Admission to this event is free (donations greatly appreciated!), and refreshments will be served. For more information or if you require accommodation to attend a forum, please contact Ballard Institute staff at 860.486.8580 or bimp@uconn.edu

About the Speakers

Jumaadi is a multi-disciplinary artist working in various mediums ranging from small, poetic gouache on paper works to large scale drawings which can exceed 3 x 20 metres. His paintings are comprised of mixed media executed on plywood, timber, cloth, canvas and buffalo hide. Jumaadi is also recognised for his sculptural works in wood and metal, as well as installation and performance work. Jumaadi currently lives and works between Yogyakarta, Indonesia and Mosman, Sydney, and is represented by King Street Gallery. 

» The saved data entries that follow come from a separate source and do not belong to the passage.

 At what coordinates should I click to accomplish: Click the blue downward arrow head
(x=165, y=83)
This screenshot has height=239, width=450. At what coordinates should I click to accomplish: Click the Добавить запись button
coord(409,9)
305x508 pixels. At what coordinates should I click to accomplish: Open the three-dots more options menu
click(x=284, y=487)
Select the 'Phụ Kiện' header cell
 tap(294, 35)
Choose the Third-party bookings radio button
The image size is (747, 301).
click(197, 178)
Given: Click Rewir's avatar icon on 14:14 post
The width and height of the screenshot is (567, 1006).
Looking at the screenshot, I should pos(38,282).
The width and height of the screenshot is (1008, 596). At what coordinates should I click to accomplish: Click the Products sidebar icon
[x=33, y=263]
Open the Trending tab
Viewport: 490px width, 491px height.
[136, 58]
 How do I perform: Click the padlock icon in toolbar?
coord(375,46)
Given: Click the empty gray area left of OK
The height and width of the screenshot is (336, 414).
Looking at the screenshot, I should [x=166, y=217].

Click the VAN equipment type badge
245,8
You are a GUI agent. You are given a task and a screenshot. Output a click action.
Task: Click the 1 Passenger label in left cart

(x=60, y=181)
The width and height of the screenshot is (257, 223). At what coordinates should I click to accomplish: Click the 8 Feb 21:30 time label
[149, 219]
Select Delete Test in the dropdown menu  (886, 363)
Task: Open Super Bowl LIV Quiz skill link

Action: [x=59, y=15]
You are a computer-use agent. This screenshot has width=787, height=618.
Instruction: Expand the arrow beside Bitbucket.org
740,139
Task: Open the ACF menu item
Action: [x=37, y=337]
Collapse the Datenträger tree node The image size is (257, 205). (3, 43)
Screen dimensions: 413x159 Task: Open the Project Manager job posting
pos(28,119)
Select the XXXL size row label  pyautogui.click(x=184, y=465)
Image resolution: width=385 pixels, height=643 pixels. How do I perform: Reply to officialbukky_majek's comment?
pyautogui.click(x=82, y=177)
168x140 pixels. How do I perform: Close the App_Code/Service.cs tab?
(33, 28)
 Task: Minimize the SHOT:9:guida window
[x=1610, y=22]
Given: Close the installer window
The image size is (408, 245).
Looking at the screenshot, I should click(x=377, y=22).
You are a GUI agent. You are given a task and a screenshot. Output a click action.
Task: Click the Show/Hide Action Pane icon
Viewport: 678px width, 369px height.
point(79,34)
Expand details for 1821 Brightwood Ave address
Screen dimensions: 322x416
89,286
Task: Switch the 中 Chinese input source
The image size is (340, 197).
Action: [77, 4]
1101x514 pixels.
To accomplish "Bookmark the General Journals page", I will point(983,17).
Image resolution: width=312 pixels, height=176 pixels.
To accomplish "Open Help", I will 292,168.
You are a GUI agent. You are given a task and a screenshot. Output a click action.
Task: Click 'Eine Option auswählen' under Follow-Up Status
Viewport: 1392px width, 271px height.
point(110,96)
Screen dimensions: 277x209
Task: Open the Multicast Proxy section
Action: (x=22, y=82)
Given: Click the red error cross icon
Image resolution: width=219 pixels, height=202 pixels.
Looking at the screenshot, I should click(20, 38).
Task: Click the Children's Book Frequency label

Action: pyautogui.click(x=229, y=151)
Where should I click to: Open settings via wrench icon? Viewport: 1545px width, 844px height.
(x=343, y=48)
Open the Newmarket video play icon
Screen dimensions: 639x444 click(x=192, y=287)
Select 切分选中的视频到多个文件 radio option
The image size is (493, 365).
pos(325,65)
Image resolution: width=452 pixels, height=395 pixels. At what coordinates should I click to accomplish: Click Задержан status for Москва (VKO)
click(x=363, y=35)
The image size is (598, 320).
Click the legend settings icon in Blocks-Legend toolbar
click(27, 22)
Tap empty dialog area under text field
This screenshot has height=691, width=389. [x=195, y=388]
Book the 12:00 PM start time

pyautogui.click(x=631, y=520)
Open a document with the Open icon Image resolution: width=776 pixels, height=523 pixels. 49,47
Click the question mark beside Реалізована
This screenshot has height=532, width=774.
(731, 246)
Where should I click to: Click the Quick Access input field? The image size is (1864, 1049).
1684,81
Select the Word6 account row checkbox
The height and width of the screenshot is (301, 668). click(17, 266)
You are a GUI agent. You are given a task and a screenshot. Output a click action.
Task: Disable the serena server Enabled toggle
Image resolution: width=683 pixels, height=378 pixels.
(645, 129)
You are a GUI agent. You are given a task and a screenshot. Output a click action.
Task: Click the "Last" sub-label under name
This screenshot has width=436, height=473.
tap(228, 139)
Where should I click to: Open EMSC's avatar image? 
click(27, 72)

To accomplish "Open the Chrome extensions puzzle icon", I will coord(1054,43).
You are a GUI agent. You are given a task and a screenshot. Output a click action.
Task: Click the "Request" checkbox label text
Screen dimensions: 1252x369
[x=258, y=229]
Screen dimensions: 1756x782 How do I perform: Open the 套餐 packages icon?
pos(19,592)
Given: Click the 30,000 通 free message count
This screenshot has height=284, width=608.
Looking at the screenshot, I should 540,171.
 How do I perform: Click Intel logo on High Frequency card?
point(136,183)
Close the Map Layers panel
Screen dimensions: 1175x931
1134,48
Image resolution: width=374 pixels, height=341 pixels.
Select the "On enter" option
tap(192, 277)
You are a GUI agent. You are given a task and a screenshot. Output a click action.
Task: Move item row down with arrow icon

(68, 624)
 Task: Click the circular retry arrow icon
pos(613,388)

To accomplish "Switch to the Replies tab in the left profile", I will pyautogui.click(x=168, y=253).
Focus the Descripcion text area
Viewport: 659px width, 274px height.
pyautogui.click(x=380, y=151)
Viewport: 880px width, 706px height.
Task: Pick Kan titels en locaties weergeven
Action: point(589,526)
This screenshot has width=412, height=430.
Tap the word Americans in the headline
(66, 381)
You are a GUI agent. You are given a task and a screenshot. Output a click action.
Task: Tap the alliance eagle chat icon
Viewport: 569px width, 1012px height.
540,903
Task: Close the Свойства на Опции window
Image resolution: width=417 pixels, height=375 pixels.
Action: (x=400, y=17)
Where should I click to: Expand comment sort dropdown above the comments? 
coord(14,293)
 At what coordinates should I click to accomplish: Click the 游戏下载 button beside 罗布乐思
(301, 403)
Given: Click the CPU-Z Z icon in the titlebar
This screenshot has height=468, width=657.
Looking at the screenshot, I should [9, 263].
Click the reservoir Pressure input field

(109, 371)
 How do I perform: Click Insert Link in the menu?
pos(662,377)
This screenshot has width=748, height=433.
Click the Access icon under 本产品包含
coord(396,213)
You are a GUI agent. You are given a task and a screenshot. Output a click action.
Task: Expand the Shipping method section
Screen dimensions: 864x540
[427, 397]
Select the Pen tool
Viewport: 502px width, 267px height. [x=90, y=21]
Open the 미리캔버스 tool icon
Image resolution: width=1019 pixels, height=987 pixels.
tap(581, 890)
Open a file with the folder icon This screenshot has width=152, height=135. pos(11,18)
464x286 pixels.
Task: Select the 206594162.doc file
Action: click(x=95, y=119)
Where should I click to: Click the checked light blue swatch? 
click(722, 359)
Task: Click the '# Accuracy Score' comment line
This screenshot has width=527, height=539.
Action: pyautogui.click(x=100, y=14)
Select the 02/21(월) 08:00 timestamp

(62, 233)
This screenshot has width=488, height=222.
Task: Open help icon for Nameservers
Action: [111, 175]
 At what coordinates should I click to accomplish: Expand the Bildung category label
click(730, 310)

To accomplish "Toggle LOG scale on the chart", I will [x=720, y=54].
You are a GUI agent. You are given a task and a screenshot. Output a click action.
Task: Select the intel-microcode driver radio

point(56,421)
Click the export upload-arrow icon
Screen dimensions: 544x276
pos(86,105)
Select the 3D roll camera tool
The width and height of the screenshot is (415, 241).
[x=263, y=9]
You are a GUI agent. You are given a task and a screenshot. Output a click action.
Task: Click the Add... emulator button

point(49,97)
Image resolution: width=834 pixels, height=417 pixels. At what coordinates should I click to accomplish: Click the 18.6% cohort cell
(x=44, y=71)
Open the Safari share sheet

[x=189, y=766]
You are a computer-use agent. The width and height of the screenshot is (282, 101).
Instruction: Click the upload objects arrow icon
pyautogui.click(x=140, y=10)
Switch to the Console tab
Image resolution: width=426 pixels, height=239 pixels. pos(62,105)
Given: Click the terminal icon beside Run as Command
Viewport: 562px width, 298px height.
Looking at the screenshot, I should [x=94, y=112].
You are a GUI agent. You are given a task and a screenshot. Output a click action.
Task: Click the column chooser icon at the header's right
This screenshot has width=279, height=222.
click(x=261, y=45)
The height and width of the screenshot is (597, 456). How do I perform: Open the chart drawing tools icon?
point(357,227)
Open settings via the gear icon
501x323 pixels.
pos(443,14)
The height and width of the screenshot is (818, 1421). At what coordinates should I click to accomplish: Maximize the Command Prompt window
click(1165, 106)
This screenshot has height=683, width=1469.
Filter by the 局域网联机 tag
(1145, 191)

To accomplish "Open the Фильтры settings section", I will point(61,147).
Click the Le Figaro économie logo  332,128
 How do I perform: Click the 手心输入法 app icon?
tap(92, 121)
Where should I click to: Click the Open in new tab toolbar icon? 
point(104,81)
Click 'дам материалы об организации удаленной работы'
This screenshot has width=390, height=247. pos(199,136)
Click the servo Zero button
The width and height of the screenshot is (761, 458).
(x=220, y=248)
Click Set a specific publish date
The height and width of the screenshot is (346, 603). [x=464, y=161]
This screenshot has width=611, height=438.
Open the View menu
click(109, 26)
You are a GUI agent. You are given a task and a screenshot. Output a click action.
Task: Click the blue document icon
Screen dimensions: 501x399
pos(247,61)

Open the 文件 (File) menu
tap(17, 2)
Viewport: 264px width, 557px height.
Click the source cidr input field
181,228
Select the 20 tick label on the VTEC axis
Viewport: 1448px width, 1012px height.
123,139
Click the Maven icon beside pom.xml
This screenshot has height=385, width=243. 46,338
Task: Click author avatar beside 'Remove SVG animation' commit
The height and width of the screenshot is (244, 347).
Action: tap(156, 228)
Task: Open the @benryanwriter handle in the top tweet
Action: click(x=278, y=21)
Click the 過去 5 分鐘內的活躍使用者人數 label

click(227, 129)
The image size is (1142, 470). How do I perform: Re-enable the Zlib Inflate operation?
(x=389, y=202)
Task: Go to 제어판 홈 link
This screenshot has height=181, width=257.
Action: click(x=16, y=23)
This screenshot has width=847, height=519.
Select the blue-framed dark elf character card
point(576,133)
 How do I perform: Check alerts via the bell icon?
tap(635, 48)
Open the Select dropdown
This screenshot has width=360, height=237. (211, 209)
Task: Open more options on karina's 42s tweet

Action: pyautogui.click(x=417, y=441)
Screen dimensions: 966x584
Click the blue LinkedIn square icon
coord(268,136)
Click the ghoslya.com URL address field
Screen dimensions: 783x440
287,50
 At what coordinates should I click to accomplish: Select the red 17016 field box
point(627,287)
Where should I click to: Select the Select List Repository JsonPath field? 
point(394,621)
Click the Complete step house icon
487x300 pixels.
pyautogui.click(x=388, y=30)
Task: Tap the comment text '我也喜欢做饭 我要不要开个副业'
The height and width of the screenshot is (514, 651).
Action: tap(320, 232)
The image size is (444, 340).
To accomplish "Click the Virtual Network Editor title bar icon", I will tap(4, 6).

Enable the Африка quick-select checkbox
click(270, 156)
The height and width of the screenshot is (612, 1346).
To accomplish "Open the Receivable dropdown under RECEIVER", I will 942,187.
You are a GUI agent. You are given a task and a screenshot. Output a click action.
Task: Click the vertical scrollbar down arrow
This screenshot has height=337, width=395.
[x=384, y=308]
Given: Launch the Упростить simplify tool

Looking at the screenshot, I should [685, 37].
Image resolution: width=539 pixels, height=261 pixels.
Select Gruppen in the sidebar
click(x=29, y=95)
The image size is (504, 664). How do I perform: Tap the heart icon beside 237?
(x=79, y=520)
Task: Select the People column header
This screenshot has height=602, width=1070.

Dr. John Bell, a puppeteer and historian, is Director of the Ballard Institute and Museum of Puppetry and an Associate Professor of Dramatic Arts at the University of Connecticut. A member of the Bread and Puppet Theater company from 1976 to 1986, he received his Ph.D. in theater history from Columbia University in 1993. He is the author of American Puppet Modernism: Essays on the Material World in Performance and other books and articles about puppets and performing objects, and is a founding member of the Brooklyn-based Great Small Works theater collective.

Dr. Matthew Isaac Cohen is a Professor of Theater Studies and Puppet Arts at the University of Connecticut. He has published extensively on Indonesian performing arts and performs wayang kulit under the nom-de-stage Kanda Buwana. He is currently working on a book on the history of puppet theater in Indonesia based on the Dr. Walter Angst and Sir Henry Angest Collection of Indonesian Puppets at Yale University Art Gallery.   

Dr. Macushla Robinson is Assistant Professor in Residence, and Director of the Contemporary Art Galleries at the University of Connecticut. A curator, writer and teacher with a strong interdisciplinary practice, she founded in·ter·sti·tial press –– a small publishing organization dedicated to cultivating conversations that exist in the margins of major disciplines, and is also Managing Editor of Design and Culture journal. She has worked for over a decade across museums and contemporary art spaces, focusing on working with contemporary artists to develop new works, and in this respect her curatorial practice entwines with her pedagogical practice.

With degrees in philosophy and fine arts (printmaking), an MA in liberal studies and a PhD in politics, she is relentlessly committed to stretching across disciplines and discourses. Her doctorate confronted issues of slavery and decorative arts from the perspective of reparations and political economy. She works at the intersection of objects and politics, facing questions of commemoration and reparations.